Metin Bölümü:
======

O çocuklara sosyal ve kültürel destek de vermezseniz, o çocuklar sadece bankamatik bursiyeri olarak karşınıza gelecek ve 18 yıldan beri hiçbir bankamatik bursiyerinden hoşlanmam. Bu çocuklara, bugüne kadar yaklaşık 7 bin öğrenciyle burs mülakatı yaptım.

Türkiye'nin çeşitli şehirlerinde ve üniversitelerinde. Eğitim sadece bakanlığın tabelasında kalmış. 2000'li yıllarda bir mülakatta öğrenciye "Orhan Pamuk kimdir?" diye sordum.

Aldığım yanıt ''Galatasaray'ın futbolcusu hocam,'' dedi. O tarihte Galatasaray'da Orhan Ak isminde bir futbolcu oynuyordu.

Çocuk ak ile pamuğu beyaza benzedikleri için karıştırdı herhalde. Bir başka gence: Türk sanat müziği dinler misin, bana bir icracı söyler misin, diye sorduğumda,

''Gayet tabii hocam. Her gün yurtta Hakkı Bulut dinliyorum,'' dedi.

İstanbul'da yerleşik üniversitelerin birinde çevre mühendisliği

3. sınıf olan bir gence ''Hayrettin Karaca kimdir?'' dedim. Boş bakışlar saniyeler sürdü.

"Bir ipucu vereyim mi sana?" dedim.

"Evet hocam," dedi.

"Cem Karaca'nın abisi mi, babası mı?" dedim.

"Babası hocam," dedi.

Korkarım Kaptan Cousteau'yu sorsaydım,

Üsküdar-Kabataş arası çalışan

dolmuş motorlarının kaptanlarından biri diyecekti. (Alkış)

İnanın eğitimimiz yerlerde sürünüyor.

Biz ise, bense

araştıran, sorgulayan ve paylaşmasını bilen gençlere destek olmak istiyorduk. Bu tür gençleri yetiştirmek istiyorduk,

hayat kılavuzunda 5N1K'yi kullanan gençleri yetiştirmek, bu bireyleri yetiştirmek istiyorduk.

Bunun için projemiz sosyal, kültürel ve ekonomik destek projesiydi. 1998'de sadece on öğrencinin hayatına dokunmuştuk. 2003'te 553 öğrenciye çıkmıştık.

2003 yılında Mezunlar Derneği Başkanlığından ayrılmıştım

ama proje benim bir çocuğumdu, izlemeye devam ediyordum.

2008'de dünya ekonomik krizle sallandı.

Bizim proje de bu sarsıntıdan nasibini aldı. Bağışçılarımız ya işsiz kaldı ya da gelirleri azaldı.

Böyle durumlarda tasarruf sosyal yardımlardan başlar.

Bağışlarını kesmişlerdi.

Bağışlar kesilince burslar da kesildi

ve yüzlerce öğrenci maalesef çok zor durumda kaldı. Bu sonuç beni ülkemizdeki yardım kurumlarını, hayır kurumlarını incelemeye itti.

======

Verilen Malzeme:
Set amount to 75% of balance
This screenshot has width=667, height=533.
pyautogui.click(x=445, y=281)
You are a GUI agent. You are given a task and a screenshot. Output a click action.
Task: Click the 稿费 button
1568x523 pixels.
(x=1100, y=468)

======

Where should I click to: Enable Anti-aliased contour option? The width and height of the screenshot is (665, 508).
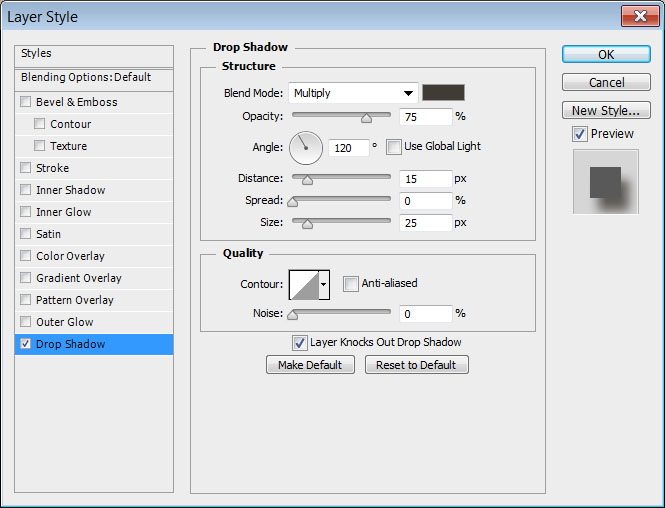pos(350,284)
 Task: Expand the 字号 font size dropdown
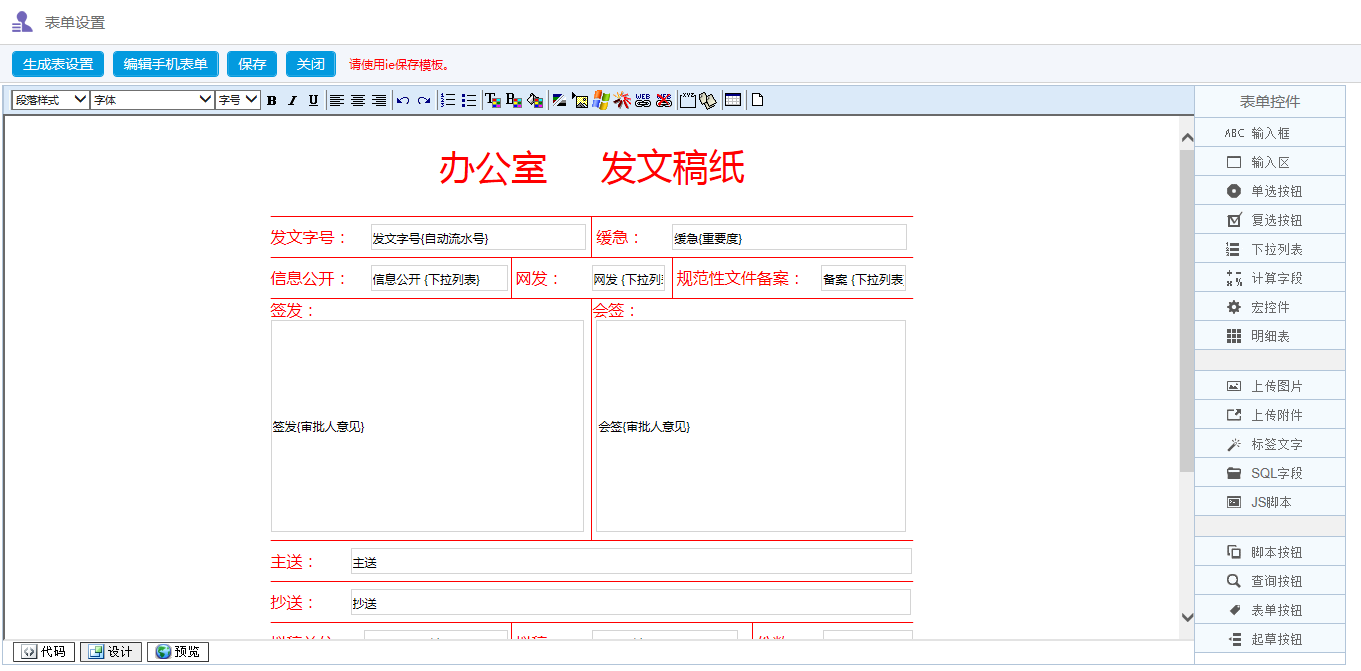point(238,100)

======

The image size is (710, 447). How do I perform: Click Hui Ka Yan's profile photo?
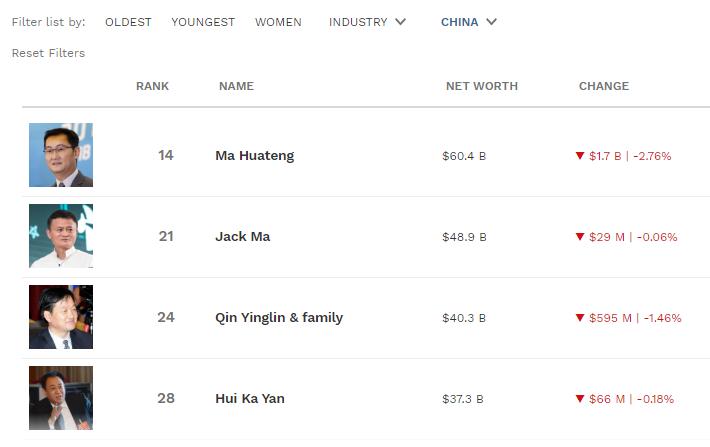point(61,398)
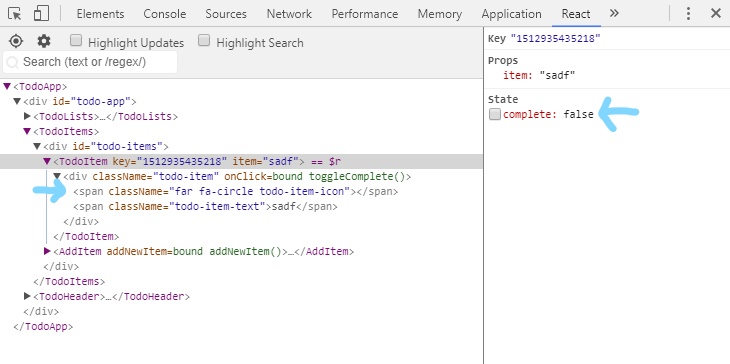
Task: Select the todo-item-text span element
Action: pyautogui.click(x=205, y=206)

======

Metin bölümüne göre proje 2003 yılında kaç öğrenciye ulaşmıştı? Yanıt için yalnızca metin bölümünden yararlanın.

Nihai Sonuç: 553 öğrenciye.